Implementation:Datahub project Datahub EntityClient Upsert
| Field | Value |
|---|---|
| Implementation Name | EntityClient Upsert |
| Type | API Doc |
| Status | Active |
| Last Updated | 2026-02-10 |
| Repository | Datahub_project_Datahub |
| Source File | metadata-integration/java/datahub-client/src/main/java/datahub/client/v2/operations/EntityClient.java (Lines 82-195)
|
Overview
The upsert() method on EntityClient is the primary mechanism for persisting entity metadata to DataHub.

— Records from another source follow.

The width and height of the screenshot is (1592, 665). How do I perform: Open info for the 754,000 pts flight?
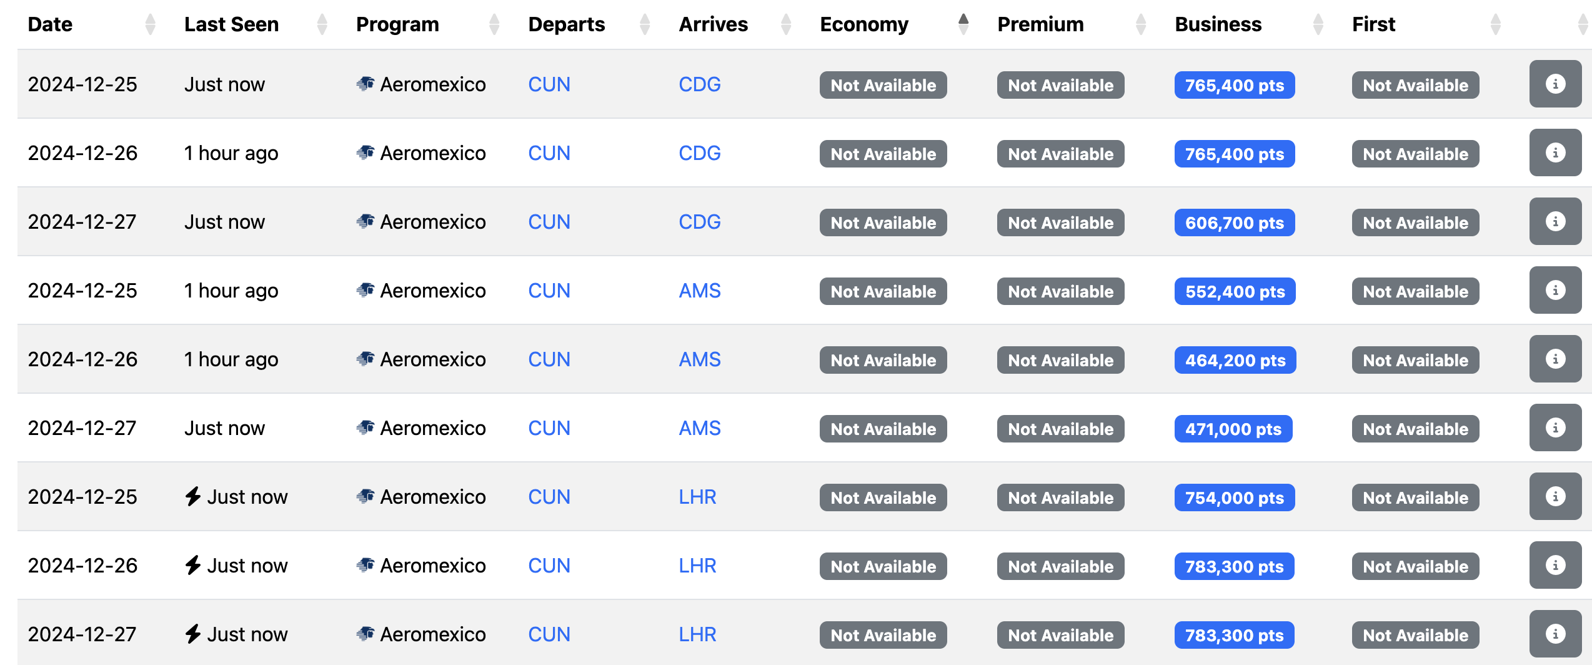(x=1555, y=496)
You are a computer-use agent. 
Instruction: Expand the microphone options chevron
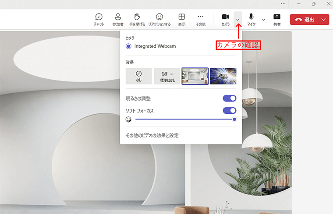263,20
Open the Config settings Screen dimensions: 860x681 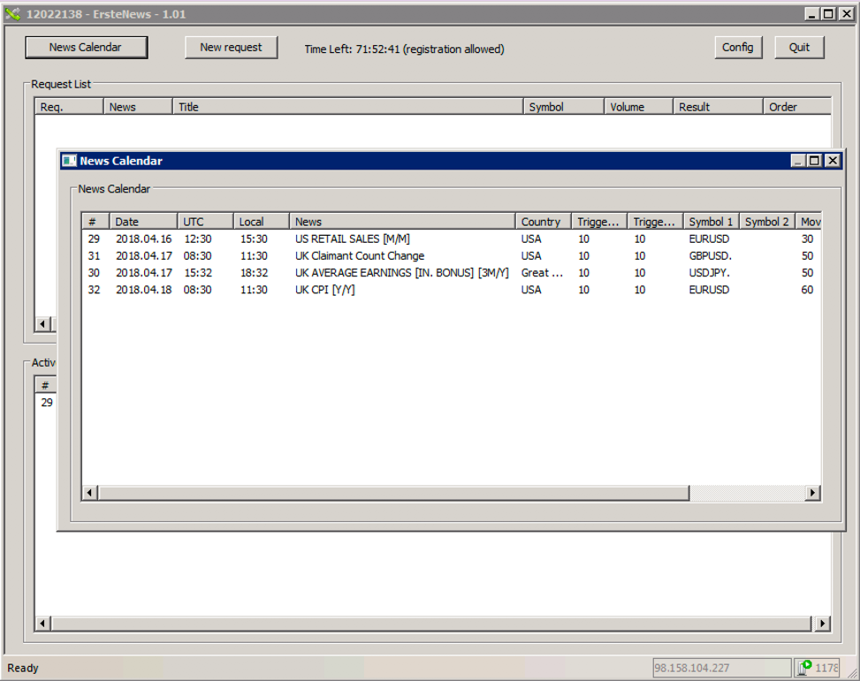737,48
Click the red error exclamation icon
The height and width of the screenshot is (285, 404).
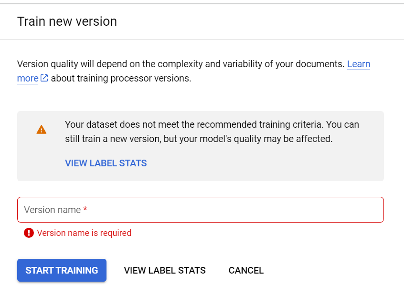tap(29, 233)
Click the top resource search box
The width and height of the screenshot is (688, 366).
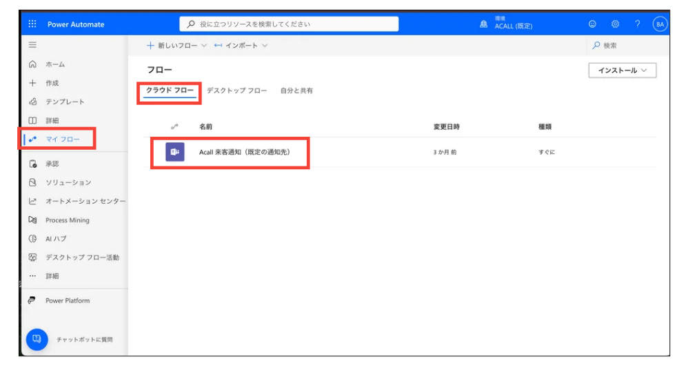click(289, 24)
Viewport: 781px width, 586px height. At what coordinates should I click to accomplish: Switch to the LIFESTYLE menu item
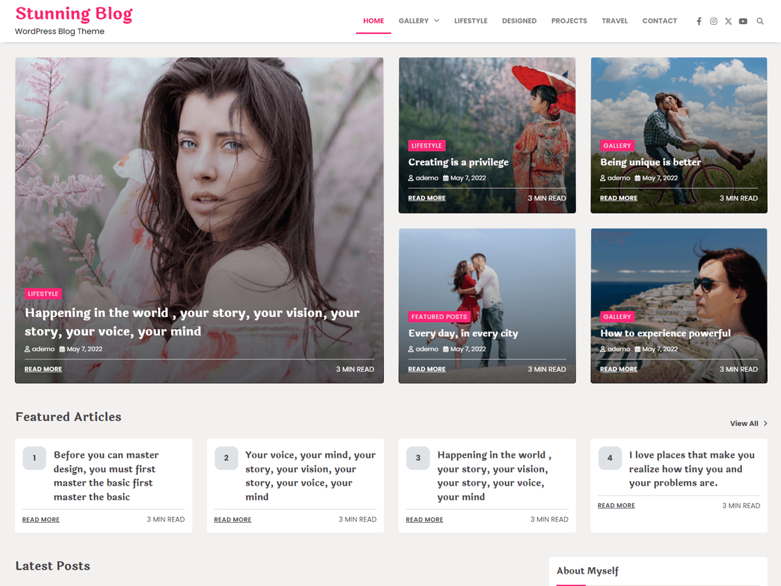(471, 20)
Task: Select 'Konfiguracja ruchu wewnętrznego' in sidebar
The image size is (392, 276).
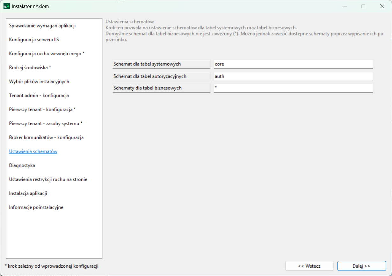Action: 47,54
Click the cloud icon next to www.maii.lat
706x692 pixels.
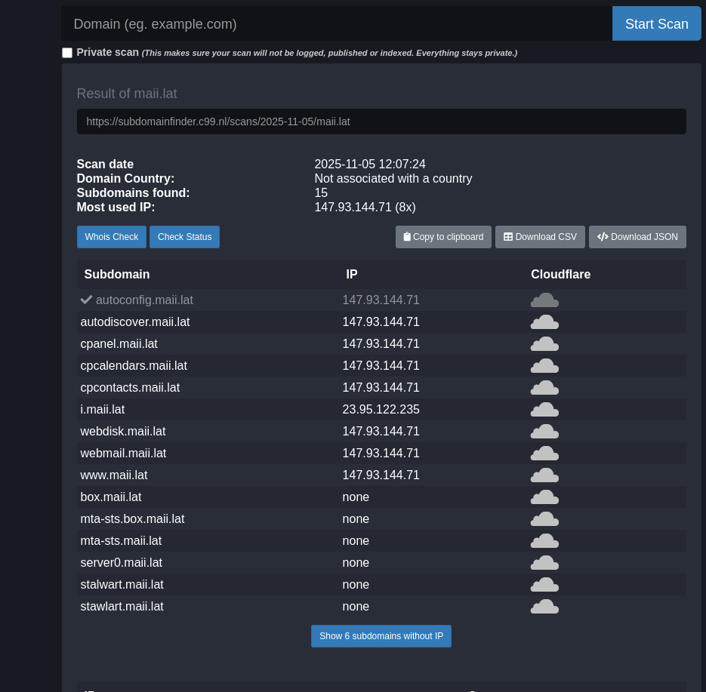coord(544,475)
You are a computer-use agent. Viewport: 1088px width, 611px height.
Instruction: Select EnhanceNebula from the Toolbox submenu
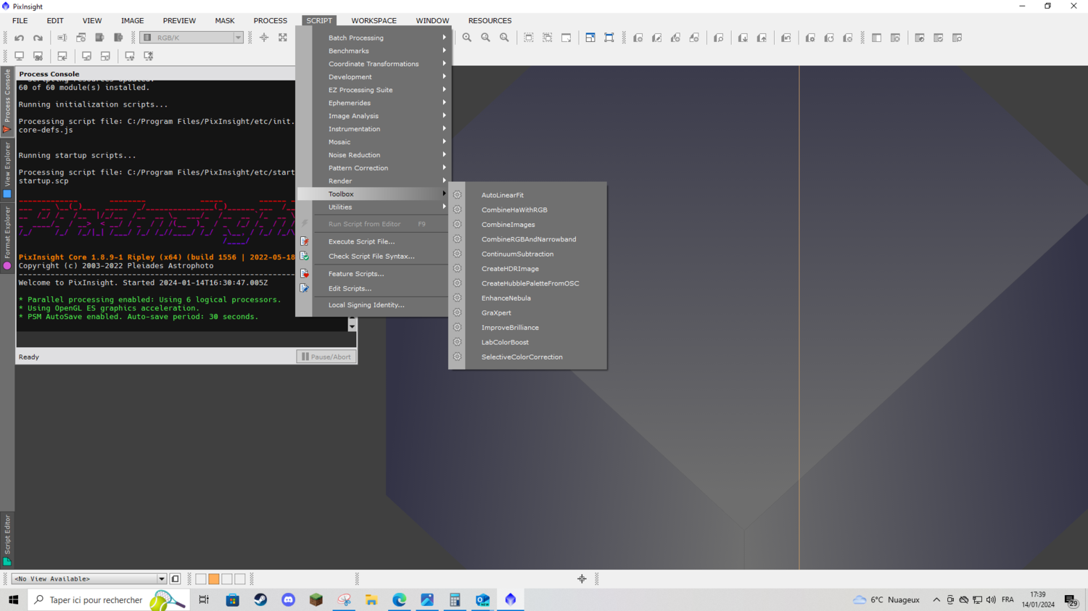pyautogui.click(x=506, y=298)
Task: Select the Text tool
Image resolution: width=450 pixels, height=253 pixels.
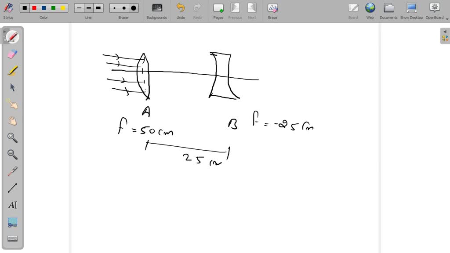Action: tap(12, 205)
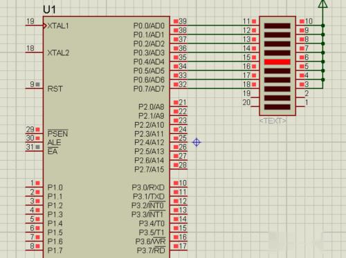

It binds the entity to the client, emits all cached aspects and pending MCPs as full upserts, waits for their completion, then emits accumulated patches with version-aware transformation and retry logic.
Source Reference
File: metadata-integration/java/datahub-client/src/main/java/datahub/client/v2/operations/EntityClient.java (Lines 82-195)
public <T extends Entity> void upsert(@Nonnull T entity)

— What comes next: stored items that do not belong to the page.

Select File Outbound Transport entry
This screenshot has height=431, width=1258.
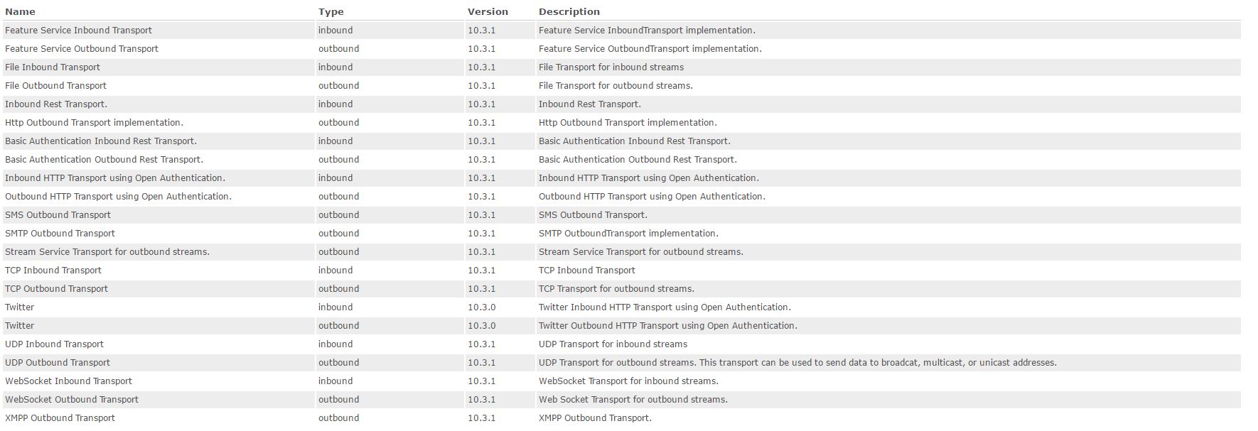(x=55, y=86)
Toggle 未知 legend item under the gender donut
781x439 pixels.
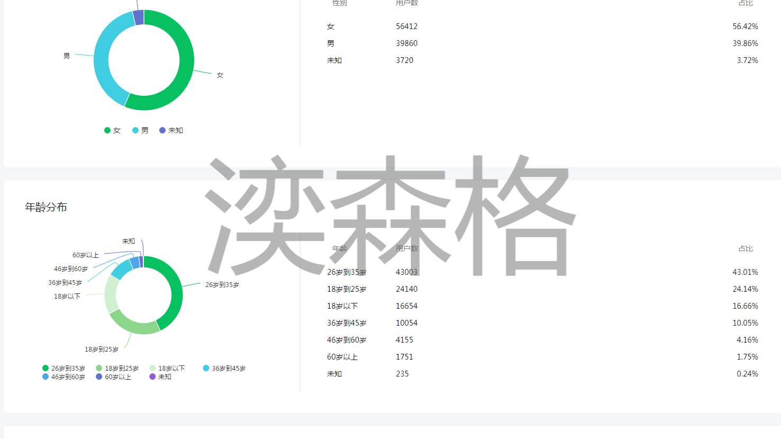[171, 130]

throws IOException, ExecutionException, InterruptedException {
// Step 1: Bind entity to this client (for lazy loading)
entity.bindToClient(this, config.getMode());
List<Future<MetadataWriteResponse>> futures = new ArrayList<>();
// Step 2: Emit cached aspects (from builder) - full aspects for initial creation
List<MetadataChangeProposalWrapper> mcps = entity.toMCPs();
if (!mcps.isEmpty()) {
for (MetadataChangeProposalWrapper mcp : mcps) {
futures.add(emitter.emit(mcp));
}
}
// Step 3: Emit pending full aspect MCPs (from set*() methods)
if (entity.hasPendingMCPs()) {
List<MetadataChangeProposalWrapper> pendingMCPs = entity.getPendingMCPs();
for (MetadataChangeProposalWrapper mcp : pendingMCPs) {
futures.add(emitter.emit(mcp));
}
entity.clearPendingMCPs();
}
// Step 4: Wait for all full aspect writes to complete before emitting patches
if (!futures.isEmpty()) {
for (int i = 0; i < futures.size(); i++) {
MetadataWriteResponse response = futures.get(i).get();
if (!response.isSuccess()) {
throw new IOException("Failed to emit full aspect write: "

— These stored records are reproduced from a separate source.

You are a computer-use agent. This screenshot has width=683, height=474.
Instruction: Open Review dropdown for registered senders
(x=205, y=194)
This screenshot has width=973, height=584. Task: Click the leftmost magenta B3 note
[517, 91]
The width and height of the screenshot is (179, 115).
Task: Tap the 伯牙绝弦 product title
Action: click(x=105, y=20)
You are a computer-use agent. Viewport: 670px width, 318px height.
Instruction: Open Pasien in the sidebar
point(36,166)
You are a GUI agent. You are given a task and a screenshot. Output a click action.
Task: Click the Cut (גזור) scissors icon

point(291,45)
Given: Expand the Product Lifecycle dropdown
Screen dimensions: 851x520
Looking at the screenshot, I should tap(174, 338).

+ response.getResponseContent());
}
}
}
// Step 5: Emit all pending patches with version-aware transformation
if (entity.hasPendingPatches()) {
List<MetadataChangeProposal> allPatches = entity.getPendingPatches();
ServerConfig serverConfig = client.getServerConfig();
List<TransformResult> transformResults =
patchTransformer.transform(allPatches, serverConfig);
for (TransformResult result : transformResults) {
emitWithRetry(result);
}
entity.clearPatchBuilders();
entity.clearPendingPatches();
}
// Step 6: Clear dirty flag
entity.clearDirty();
}
Method Signature
public <T extends Entity> void upsert(@Nonnull T entity)
throws IOException, ExecutionException, InterruptedException
Accessed via:
client.entities().upsert(entity);
I/O Contract
Input:
entity-- An Entity subclass instance (e.g.,Dataset,Chart,Dashboard) with zero or more pending mutations:- Cached aspects from builder (dirty aspects in
WriteTrackingAspectCache) - Pending full aspect MCPs from
set*()methods - Accumulated patch builders from
add*()/remove*()methods - Legacy pending patch MCPs
- Cached aspects from builder (dirty aspects in
Output:
void-- no return value on success- All pending mutations are emitted to the DataHub server
- Entity's dirty flag is cleared
- Patch builders and pending MCPs/patches are cleared
Exceptions:
IOException-- if any MCP emission fails, including after retry exhaustionExecutionException-- if a future for an emitted MCP failsInterruptedException-- if the thread is interrupted while waiting for emission
Execution Flow
The upsert method follows a strict ordering to prevent consistency issues:
| Step | Operation | Source | Change Type | Notes |
|---|---|---|---|---|
| 1 | Bind entity to client | -- | -- | Sets operation mode (SDK/INGESTION) and client reference for lazy loading |
| 2 | Emit cached aspects | entity.toMCPs() |
UPSERT | Aspects from builder (e.g., DatasetProperties set during construction) |
| 3 | Emit pending MCPs | entity.getPendingMCPs() |
UPSERT | Full aspect replacements from setTags(), setOwners(), etc.
|
| 4 | Wait for completion | -- | -- | Blocks until all full aspect writes succeed; fails fast on error |
| 5 | Emit patches | entity.getPendingPatches() |
PATCH (transformed) | Accumulated patches from addTag(), addOwner(), etc. Passes through VersionAwarePatchTransformer
|
| 6 | Clear dirty flag | entity.clearDirty() |
-- | Marks entity as clean (no pending mutations) |
Retry Logic
The emitWithRetry() method (Lines 628-686) handles version conflict retries:
private void emitWithRetry(@Nonnull TransformResult result)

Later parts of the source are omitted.